An den Bahnhöfen und Haltestellen Brandenburgs wurden im Jahr 2024 7.903 Straftaten erfasst. Das geht aus der Antwort der Landesregierung auf eine Anfrage der AfD-Abgeordneten Jean-Pascal Hohm, Lena Korté und Daniel Münschke hervor, die NIUS exklusiv vorliegt. Dabei fällt auf: Nicht-deutsche Tatverdächtige machen rund 45 Prozent aller Tatverdächtigen aus – und sind somit massiv überrepräsentiert.
Auch am Potsdamer Bahnhof kam es immer wieder zu Zwischenfällen.
Insgesamt ging dabei zwar die Zahl aller erfassten Straftaten um neun Prozentpunkte zurück (von 8.696 auf 7.903 Fälle), dennoch bedeutet dies: Täglich kommt es statistisch zu 22 Straftaten an Bahnhöfen und Haltestellen.
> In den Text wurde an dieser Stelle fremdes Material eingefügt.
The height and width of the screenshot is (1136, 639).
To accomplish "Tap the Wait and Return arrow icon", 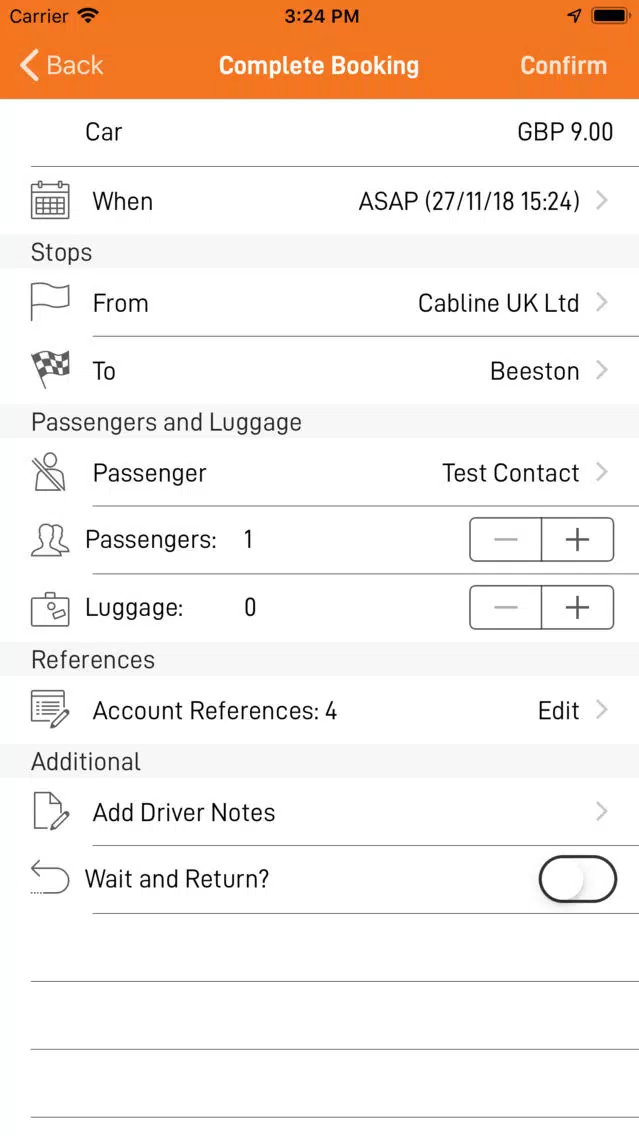I will (50, 877).
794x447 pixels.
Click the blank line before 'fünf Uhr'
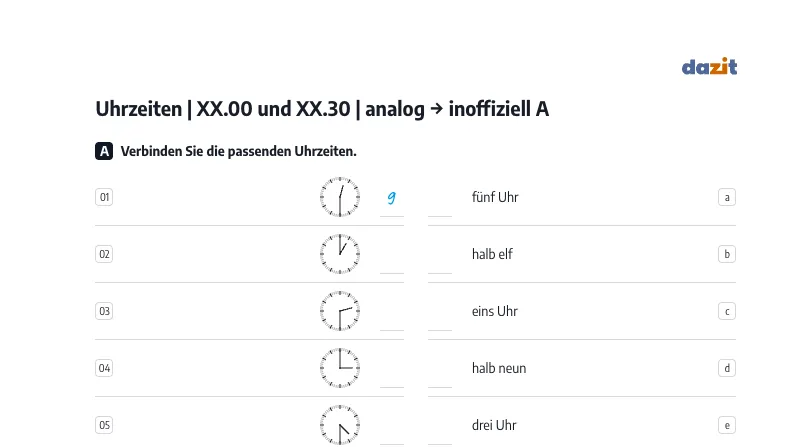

Unter den häufigsten Delikten sind Diebstähle (mehr als 2.900 Fälle) und Sachbeschädigungen, aber es finden sich auch Rohheitsdelikte (944) oder Straftaten gegen die sexuelle Selbstbestimmung (53). Die Statistik speist sich aus der landesweiten Auswertung der Polizeilichen Kriminalitätsstatistik (PKS) – ist also eine Eingangsstatistik –, und fragt die Tatorte „Haltestelle“, „Bahnhof“, „Bahnanlage“, „Bahnsteig“ und „Verkehrsmittel im ÖPV“ ab.